No Boundaries
by Rebecca Wood Barrett
On an icy night in February, a hush falls over a Whistler theatre stuffed beyond capacity. Extra chairs have been squeezed onto the end of rows, and the opening presenter warns us that if there is a fire, everyone must leave in an orderly fashion. The audience laughs. They inch to the edge of their seats, eager for the presentation to begin.
But this is no show about hucking off cliffs, or shredding the gnar. There is no ski-bum speaker to regale us with tales of how they survived an avalanche, won a gold medal against all odds, or lived off-the-grid for two years in a van in Lot 4, chasing the powder dream. You won’t hear a pumping soundtrack, no tortured vocals by disaffected youth. This is no filmmaker showdown, no wet-T shirt contest, no homage to the extreme, featuring risky stunts in the mountains on boards or skis or bikes.
This is literature, baby. And it’s sold out.
If you didn’t snap up your tickets early, you can be forgiven. A literary reading and Q&A⎯even with a CBC icon⎯is not your typical high-octane Whistler spectacle. But it seems that the word-nerds have dug the spike of their literary crampons in and secured traction.
The apparent overnight success has in fact been germinating since 2003, when the Celebration 2010: Whistler Arts Festival and Whistler Arts Council granted seed money to the Whistler Writers’ Group to put on a literary event. The first plantings of the Literary Leanings Reading Series evolved in the attic space at a Creekside restaurant, where writers read to an audience of fifty. Along with up-and-coming authors Nancy Lee (Dead Girls), Lee Henderson (The Man Game), and Adam Lewis Schroeder (Kingdom of Monkeys), our own local writers read from their stories to an appreciative, but all-too-small audience.
Stella Harvey, founder of the non-profit Whistler Writers’ Group and organizer of the event, credits the annual injection of Olympic cultural funding as raising the profile of the literary arts by attracting quality authors to Whistler. Over the years, headliners have included Patrick Lane, Lorna Crozier, Michael Winter, Lisa Moore, Ivan E. Coyote, Noah Richler, Warren MacDonald, David Gilmour, John Valliant and Annette Lapointe. Harvey says “It also gives local writers from the Sea to Sky a chance to share the stage with their better known counterparts, to showcase their talents when they wouldn’t otherwise have this opportunity.

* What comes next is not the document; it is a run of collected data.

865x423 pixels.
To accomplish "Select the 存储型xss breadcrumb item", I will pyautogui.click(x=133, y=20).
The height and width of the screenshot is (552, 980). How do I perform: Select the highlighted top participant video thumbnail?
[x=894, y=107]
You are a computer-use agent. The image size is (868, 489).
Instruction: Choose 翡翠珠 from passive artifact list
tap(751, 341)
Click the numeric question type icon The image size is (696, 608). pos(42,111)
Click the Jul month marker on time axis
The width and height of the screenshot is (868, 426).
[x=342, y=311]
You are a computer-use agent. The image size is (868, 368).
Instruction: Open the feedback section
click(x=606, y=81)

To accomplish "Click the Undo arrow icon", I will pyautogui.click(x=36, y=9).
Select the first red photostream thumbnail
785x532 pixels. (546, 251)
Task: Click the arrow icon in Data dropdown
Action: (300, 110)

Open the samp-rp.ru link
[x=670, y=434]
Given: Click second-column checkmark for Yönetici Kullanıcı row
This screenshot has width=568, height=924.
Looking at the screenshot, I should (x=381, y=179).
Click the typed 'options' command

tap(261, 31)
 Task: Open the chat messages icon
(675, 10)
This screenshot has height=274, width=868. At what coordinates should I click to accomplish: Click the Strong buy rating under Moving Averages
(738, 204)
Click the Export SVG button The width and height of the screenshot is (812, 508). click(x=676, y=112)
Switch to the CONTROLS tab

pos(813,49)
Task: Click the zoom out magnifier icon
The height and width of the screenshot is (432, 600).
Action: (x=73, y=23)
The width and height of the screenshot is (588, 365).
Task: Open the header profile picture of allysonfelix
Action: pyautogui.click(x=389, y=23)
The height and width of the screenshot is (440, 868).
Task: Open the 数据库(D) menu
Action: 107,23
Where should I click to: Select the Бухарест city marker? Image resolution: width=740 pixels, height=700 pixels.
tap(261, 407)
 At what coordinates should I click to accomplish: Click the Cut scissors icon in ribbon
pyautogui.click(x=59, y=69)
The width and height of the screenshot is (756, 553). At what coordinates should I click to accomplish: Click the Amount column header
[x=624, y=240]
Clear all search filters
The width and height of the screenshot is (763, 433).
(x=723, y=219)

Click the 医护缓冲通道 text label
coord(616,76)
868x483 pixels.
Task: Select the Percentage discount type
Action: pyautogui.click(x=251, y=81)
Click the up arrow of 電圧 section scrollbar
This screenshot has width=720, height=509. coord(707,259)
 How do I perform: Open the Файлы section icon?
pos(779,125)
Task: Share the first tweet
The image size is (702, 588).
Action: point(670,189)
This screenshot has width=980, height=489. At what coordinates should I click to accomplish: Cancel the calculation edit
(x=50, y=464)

The local writers come from Squamish to Pemberton, some of whom include Stephen Vogler, Lisa Richardson, Jude Goodwin and Pam Barnsley.”
Seven years on, Literary Leanings 2009 has grown in stature and become a must-see event at the month-long arts festival⎯which has now morphed into the Whistler Winter Arts Festival, co-presented by the Whistler Arts Council and Cultural Olympiad Vancouver 2010. The Whistler Winter Arts Festival was created in 2003 to build capacity and create excitement for the 2010 Olympic and Paralympic Winter Games.
Harvey says, “The funding allows us to bring in a big name. It makes for a marketable show, something unique and different, and of a quality that people will come and watch. Now people want to attend a literary event⎯it put us on the map.”
The Big Name this year is Joseph Boyden, fresh from his Giller Prize win for his novel Through Black Spruce. Boyden’s wife and author Amanda Boyden (Babylon Rolling) and Steven Galloway (The Cellist of Sarajevo) join him onstage as Shelagh Rogers of CBC Radio moderates the discussion and interviews each writer. Later, the show will be broadcast to the country on national radio.
Take a step back, and you might ask why this cultural convergence, taking place in the exquisite venue of the Squamish Lillooet Cultural Centre, is being funded by the world’s greatest sporting event? What do Canadian Joseph Boyden, who is Metis, and Amanda Boyden, who is American and a former trapeze artist, have anything to do with the pinnacle tournament of winter sports? What can Galloway, who is bookish in glasses and with a self-deprecating wit, offer to the 2010 Olympics? No world records for speed skating or ski jumping are being broken tonight.
However, there is something strange and serendipitous happening, and the audience senses it. Rogers asks Galloway a question about how he came to write his book. In it, a cellist plays in a bomb crater in Sarajevo for 22 days to commemorate the same number of people who died one day during the siege. “We have a tendency,” Galloway says, “in North America in particular to view art as a luxury item, things like music or books as almost a frivolity. But the way Europeans look at it, and kind of the way I look at it, is that one of the points of art and music is to remind us of our innate humanity.”
The audience nods, as though Galloway has expressed a collective thought⎯yes, this is why we are here, listening to these authors read.
Is it possible then, that the three pillars of the modern Olympic Movement⎯sport, culture and environment⎯are the combined values that honour our very humanness? That the link between the desire to race beyond physical boundaries in the extremes of winter, is not so far from the hunger of writers to explore, through literature, the edges of our humanity in times of extreme duress?
Perhaps the audience seems to think so, for at the end of the evening the applause lasts a long time.
In the great Native hall after the show is over, the audience members line up to buy the authors’ books, and ask them for their autographs. In one year’s time, the world will come to Whistler to watch our athletes, and at the same time honour our artists, the core of our community.